A Sage-Hen Deduction, and a Gold Hill Aquatic Proposition—A True Fish Story—The Grand Conclave at San Francisco—Austin’s Subclavian Portion of it—Some Explosive Beer—Impending Calamity—Nevada Beef—Butchers, Charity and True Benevolence.

[Correspondence of the Enterprise.]

AUSTIN, Nev., August 24, 1883.

"Now see here," said Mr. Dadd, last evening, "here's a proposition I want explained. It’s a well-known and established fact that a sagehen hain’t got no gizzard, like other birds—nothing but a sort of maw; no gizzard at all. I’m an old hunter and know a sagehen from a grouse and a hawk from a hand-saw, but blow me if I can reconcile all the discrepancies of newspaper talk. In the last year or two the papers have been tellin’ about the mines of Gold Hill bein’ flooded with water fillin’ ‘em up over a thousand feet, and now the same papers say them same mines has to shut down from lack of water to mill the ore. How’s that?"
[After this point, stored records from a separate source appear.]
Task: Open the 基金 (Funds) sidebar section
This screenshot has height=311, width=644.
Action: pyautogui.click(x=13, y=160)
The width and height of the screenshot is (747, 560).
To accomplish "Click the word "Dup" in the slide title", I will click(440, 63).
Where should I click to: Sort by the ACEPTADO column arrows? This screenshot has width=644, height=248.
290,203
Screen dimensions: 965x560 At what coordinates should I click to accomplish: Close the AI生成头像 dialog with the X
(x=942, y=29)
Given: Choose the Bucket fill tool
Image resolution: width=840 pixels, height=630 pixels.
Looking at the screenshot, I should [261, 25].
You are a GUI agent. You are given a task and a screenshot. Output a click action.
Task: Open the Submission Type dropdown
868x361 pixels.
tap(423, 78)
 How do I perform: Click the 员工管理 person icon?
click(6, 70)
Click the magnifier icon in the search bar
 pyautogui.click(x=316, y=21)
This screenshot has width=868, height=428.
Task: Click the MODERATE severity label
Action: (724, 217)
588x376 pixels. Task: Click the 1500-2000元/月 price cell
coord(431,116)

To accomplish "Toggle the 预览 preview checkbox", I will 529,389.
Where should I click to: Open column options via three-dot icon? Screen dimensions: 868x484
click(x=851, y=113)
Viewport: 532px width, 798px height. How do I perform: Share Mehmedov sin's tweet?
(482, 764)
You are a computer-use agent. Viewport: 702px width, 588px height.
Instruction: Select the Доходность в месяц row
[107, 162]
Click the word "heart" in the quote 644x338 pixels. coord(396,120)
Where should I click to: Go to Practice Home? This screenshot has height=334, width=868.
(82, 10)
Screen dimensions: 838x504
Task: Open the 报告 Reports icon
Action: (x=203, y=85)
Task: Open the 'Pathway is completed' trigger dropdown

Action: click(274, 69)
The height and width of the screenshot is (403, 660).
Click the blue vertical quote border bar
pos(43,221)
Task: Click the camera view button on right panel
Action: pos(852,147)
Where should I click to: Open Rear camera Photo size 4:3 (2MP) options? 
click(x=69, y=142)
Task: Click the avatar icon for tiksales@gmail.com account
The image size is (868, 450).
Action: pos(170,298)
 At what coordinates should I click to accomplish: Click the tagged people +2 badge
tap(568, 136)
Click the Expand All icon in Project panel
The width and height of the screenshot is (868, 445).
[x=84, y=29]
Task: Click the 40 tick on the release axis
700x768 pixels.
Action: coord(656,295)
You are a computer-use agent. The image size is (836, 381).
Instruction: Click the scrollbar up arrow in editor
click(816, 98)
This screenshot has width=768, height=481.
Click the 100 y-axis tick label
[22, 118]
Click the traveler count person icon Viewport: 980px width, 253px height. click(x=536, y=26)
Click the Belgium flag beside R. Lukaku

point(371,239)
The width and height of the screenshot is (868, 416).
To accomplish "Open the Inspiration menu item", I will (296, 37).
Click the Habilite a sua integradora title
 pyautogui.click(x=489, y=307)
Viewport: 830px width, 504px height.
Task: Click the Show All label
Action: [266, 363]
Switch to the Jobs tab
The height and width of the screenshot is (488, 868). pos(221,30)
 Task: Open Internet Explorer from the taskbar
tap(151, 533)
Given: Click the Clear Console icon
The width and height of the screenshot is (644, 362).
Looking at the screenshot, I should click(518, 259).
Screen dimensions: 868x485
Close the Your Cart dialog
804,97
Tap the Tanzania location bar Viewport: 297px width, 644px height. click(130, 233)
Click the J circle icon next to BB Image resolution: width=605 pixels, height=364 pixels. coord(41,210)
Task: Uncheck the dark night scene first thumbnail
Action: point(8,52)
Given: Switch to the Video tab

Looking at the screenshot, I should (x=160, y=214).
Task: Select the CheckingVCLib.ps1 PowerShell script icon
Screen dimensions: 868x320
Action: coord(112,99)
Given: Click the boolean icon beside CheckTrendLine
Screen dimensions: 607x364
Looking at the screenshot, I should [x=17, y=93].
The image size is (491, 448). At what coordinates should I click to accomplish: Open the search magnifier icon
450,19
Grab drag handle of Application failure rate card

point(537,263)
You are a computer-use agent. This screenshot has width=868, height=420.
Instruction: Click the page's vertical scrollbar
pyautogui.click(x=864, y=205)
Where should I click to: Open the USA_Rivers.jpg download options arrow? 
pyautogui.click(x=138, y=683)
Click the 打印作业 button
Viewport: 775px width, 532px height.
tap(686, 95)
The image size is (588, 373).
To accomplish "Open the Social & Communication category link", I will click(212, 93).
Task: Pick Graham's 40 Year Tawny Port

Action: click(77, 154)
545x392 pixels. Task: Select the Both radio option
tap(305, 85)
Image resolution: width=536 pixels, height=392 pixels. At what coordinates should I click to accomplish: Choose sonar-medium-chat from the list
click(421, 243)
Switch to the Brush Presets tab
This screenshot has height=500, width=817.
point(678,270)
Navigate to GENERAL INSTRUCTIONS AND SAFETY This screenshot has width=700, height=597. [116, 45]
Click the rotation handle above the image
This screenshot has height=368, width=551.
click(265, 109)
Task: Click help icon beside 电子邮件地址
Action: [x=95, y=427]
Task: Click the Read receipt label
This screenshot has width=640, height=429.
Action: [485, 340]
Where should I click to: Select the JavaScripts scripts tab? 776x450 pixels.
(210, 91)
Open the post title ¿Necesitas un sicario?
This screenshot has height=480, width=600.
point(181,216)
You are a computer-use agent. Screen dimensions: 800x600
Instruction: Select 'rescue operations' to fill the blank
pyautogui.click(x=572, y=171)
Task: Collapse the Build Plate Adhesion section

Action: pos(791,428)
"Yes, but the water simply floods the lower levels, and the ore is all being taken from the old upper workings, near the surface. This ore has to be taken down to the mills on Carson River for reduction. The river is always low at this season, but is lower than usual at present. That’s what's the matter."

"Haven’t they got any pumps in them mines?"

"Certainly; some of the finest and most powerful in the world are to be found in the hoisting works of the Comstock; pumps that are capable of raising a perfect deluge, and which can get that water out whenever the controlling managers see fit to have it done."

"They can, hey; then why the devil don’t they just turn their hoistin' works into quartz mills, and so raise the water and mill the ore all at one lick?" And the festive old Reese River pioneer gave a vigorous puff of his pipe, like a high-pressure Mississippi steamboat, as he wheeled around and strode off down street.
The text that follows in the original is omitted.